- _Records to process_:
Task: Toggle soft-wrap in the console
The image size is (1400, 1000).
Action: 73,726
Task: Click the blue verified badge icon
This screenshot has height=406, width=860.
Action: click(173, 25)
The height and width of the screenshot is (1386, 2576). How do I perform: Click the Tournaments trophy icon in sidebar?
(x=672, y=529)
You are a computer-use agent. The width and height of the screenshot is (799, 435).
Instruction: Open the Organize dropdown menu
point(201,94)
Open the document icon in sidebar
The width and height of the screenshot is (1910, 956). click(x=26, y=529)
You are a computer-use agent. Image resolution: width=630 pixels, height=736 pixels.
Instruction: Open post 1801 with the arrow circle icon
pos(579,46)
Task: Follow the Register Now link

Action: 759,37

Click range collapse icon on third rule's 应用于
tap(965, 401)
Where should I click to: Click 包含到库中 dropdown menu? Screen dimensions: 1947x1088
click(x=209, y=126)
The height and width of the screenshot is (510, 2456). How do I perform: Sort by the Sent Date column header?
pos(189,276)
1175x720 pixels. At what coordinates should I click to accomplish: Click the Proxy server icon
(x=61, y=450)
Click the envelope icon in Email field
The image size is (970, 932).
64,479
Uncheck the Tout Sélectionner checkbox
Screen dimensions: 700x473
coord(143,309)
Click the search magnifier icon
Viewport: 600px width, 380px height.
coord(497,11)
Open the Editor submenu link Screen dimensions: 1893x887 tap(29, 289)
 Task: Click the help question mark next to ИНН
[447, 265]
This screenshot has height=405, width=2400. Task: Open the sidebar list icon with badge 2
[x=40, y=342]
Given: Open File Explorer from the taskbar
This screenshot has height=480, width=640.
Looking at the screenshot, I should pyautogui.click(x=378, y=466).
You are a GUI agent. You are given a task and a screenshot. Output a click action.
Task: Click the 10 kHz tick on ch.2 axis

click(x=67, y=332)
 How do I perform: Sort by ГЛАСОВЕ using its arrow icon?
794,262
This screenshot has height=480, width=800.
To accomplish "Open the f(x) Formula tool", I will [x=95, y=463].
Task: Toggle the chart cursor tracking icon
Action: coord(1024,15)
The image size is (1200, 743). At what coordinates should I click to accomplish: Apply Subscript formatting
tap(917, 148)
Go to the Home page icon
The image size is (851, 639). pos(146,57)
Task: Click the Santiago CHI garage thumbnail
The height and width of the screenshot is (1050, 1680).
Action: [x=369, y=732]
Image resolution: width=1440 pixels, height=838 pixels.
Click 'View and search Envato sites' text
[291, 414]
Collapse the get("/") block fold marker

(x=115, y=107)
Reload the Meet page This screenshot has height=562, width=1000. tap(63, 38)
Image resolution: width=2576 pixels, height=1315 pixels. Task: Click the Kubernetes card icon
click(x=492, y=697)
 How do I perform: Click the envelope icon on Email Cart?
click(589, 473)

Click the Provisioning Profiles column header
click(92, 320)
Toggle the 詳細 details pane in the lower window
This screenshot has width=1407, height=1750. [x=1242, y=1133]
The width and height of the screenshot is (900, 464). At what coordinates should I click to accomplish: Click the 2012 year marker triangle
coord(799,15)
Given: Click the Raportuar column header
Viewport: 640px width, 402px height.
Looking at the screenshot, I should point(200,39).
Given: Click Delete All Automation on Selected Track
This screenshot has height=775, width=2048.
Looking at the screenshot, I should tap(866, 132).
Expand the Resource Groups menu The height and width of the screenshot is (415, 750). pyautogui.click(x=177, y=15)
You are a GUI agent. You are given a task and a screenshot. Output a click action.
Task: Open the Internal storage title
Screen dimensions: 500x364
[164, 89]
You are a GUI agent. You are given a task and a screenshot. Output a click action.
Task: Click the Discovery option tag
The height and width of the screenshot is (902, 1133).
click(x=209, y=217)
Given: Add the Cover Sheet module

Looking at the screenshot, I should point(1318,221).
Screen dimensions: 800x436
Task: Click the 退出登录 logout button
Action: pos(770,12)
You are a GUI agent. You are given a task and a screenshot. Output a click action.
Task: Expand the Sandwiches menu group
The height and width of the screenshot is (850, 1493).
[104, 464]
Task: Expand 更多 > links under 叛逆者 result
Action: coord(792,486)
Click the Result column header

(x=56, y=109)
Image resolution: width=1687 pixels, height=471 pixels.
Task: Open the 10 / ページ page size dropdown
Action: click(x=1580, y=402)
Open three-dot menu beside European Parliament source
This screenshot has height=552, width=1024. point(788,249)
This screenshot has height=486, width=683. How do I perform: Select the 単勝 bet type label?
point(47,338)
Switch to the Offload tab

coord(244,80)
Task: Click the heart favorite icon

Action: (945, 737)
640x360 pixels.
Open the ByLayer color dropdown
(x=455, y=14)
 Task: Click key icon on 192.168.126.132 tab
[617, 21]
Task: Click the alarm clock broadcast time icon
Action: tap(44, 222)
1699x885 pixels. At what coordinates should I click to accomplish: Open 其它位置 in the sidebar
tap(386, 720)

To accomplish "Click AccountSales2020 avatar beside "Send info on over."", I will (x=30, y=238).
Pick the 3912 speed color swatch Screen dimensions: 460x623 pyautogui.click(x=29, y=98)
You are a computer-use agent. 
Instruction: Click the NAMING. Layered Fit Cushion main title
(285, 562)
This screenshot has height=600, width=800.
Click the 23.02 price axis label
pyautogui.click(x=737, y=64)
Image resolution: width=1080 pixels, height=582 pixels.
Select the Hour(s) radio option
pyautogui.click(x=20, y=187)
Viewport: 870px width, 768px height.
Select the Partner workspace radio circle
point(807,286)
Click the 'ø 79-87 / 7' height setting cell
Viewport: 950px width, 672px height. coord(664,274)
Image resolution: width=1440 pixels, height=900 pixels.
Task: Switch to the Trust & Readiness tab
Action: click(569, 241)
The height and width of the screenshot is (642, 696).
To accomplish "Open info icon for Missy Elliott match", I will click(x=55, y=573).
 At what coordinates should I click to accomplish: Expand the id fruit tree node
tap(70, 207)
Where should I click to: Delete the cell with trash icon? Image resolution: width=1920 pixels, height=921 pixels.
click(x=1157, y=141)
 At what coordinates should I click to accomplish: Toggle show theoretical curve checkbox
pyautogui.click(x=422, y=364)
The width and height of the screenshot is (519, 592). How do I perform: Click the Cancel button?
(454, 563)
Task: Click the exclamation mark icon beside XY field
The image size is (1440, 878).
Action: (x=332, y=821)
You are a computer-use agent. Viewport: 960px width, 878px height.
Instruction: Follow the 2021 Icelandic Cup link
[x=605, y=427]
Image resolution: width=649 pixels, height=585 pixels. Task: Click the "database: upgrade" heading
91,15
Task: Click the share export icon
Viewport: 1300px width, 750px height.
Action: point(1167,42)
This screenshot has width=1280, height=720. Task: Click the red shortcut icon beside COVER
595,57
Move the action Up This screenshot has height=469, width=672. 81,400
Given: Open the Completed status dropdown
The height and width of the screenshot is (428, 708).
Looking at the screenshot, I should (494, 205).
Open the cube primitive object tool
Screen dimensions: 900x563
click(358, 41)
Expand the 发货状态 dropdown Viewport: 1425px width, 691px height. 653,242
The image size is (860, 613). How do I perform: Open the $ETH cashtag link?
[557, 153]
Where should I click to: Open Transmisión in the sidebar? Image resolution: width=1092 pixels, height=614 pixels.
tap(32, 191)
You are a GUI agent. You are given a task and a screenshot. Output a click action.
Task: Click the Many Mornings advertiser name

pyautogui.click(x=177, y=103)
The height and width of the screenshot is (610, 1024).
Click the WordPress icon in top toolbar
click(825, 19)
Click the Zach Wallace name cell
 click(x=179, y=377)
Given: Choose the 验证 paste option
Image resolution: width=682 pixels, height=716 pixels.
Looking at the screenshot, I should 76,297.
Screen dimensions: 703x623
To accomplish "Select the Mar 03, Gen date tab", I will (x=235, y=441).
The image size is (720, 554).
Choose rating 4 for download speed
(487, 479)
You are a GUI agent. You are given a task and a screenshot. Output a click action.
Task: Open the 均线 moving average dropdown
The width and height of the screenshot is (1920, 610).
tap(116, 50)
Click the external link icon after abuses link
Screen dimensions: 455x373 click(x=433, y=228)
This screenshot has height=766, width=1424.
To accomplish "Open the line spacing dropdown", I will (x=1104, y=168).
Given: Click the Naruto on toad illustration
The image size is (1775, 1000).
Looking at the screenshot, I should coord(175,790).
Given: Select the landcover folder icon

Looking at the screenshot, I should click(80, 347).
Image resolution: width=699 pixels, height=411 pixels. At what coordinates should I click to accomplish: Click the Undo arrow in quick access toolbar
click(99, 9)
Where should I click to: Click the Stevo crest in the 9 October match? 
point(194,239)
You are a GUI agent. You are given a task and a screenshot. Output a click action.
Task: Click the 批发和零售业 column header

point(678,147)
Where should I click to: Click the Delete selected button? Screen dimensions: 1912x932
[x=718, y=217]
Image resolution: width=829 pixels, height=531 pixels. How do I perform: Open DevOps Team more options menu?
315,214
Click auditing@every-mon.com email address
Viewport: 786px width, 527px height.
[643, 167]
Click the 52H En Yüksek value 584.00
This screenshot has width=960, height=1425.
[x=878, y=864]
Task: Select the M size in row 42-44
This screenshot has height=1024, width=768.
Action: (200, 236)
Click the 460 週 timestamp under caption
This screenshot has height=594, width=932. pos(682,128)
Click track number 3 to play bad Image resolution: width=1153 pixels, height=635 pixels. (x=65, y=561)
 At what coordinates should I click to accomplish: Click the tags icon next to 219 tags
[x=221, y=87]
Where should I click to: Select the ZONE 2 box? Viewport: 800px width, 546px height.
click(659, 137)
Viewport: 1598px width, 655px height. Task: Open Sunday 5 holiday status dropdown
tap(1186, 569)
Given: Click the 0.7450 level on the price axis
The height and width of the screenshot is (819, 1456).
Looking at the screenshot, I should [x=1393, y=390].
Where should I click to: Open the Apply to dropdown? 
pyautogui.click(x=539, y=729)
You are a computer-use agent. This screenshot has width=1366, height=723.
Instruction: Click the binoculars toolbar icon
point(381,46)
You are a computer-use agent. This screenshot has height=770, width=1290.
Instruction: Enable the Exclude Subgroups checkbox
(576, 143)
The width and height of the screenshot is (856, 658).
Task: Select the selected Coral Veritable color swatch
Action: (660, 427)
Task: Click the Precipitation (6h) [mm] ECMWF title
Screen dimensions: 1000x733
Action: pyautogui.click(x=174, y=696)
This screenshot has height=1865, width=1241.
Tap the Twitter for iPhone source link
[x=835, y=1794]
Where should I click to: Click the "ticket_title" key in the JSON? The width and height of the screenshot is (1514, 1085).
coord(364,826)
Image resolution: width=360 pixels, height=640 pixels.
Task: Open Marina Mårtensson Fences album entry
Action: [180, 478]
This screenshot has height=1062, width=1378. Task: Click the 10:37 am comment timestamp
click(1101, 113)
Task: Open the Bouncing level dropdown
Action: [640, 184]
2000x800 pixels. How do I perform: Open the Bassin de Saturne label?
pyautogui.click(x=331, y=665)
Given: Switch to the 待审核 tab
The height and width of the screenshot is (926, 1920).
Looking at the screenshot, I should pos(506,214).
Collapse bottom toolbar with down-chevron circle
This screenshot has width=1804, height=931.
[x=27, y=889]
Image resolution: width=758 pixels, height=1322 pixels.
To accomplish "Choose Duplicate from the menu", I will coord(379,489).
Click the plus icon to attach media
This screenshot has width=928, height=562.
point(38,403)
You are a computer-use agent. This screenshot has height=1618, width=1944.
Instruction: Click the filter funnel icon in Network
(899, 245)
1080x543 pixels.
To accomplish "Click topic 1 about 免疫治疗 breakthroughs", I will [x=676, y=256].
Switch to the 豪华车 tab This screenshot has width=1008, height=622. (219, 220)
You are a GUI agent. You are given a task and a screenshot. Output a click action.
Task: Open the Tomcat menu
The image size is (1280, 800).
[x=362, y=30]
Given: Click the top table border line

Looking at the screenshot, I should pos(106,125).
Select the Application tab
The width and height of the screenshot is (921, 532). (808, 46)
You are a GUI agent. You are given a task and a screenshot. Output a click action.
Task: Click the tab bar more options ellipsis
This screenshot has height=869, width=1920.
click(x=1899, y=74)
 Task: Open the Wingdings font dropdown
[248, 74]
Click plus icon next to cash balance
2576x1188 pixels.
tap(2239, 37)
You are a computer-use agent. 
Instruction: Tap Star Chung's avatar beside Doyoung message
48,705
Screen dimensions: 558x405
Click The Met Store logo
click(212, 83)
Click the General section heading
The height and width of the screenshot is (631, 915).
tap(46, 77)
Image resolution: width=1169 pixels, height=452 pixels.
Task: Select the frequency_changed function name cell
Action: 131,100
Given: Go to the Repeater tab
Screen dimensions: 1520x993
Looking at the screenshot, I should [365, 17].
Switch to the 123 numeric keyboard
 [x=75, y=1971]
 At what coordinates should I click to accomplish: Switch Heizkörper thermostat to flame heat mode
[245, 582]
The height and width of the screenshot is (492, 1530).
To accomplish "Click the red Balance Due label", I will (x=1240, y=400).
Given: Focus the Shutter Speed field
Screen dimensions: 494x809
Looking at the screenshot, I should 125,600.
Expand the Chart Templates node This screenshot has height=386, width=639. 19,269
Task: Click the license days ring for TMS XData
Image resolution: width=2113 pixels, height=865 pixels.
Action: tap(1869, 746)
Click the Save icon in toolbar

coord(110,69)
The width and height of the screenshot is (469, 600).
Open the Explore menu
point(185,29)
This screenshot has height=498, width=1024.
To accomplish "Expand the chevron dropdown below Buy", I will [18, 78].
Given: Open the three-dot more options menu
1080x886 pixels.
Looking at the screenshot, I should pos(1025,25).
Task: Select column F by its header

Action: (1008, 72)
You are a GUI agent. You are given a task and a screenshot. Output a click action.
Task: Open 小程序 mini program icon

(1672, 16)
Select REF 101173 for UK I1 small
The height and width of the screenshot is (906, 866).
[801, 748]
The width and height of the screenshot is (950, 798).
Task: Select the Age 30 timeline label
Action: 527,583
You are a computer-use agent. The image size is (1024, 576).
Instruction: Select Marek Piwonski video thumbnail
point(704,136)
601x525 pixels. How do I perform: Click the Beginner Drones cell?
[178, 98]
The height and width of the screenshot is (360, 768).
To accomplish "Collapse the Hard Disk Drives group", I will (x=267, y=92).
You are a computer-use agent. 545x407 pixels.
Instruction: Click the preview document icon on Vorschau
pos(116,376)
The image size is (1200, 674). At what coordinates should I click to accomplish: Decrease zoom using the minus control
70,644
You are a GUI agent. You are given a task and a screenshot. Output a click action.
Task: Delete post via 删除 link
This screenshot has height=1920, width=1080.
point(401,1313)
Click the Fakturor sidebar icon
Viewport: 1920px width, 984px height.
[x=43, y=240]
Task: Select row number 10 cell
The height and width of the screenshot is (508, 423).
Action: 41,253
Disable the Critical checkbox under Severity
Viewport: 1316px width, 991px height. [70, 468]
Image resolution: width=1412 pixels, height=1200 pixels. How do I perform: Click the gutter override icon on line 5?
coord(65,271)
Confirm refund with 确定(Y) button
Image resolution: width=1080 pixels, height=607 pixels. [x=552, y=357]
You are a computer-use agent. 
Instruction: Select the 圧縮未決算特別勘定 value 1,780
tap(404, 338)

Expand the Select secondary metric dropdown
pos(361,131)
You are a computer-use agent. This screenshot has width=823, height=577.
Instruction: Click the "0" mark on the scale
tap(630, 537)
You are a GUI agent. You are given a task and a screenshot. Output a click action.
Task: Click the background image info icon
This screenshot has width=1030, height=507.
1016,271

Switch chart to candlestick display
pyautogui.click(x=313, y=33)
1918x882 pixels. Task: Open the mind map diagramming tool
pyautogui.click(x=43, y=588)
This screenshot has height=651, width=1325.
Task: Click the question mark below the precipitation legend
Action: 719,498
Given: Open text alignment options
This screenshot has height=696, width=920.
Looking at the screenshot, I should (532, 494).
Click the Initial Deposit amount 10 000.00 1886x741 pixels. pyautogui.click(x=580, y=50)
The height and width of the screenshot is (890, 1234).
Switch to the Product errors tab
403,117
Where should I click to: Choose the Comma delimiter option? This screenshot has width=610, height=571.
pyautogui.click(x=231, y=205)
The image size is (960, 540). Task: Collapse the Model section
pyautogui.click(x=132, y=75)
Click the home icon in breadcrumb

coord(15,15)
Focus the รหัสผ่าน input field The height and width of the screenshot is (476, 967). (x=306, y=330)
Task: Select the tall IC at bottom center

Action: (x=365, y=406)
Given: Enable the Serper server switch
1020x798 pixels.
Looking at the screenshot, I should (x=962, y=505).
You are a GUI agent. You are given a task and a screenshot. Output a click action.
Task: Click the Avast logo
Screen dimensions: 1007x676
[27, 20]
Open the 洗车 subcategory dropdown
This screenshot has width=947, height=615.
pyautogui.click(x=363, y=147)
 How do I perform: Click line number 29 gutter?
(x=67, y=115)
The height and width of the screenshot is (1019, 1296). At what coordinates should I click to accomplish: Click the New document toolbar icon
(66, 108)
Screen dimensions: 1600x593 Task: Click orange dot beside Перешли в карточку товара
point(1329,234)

- _Exercise brief_: Using the records above, report each line with the string "computer".

- _Answer below_:
You are a computer-use agent. The width and height of the screenshot is (799, 435).
You are a computer-use agent. Image resolution: width=630 pixels, height=736 pixels.
You are a computer-use agent. 
You are a computer-use agent. Viewport: 960px width, 878px height.
You are a computer-use agent. This screenshot has width=1366, height=723.
You are a computer-use agent. This screenshot has height=770, width=1290.
You are a computer-use agent. This screenshot has height=1618, width=1944.
You are a computer-use agent. 
You are a computer-use agent. The image size is (1024, 576).
You are a computer-use agent. 545x407 pixels.
You are a computer-use agent. 
You are a computer-use agent. This screenshot has width=823, height=577.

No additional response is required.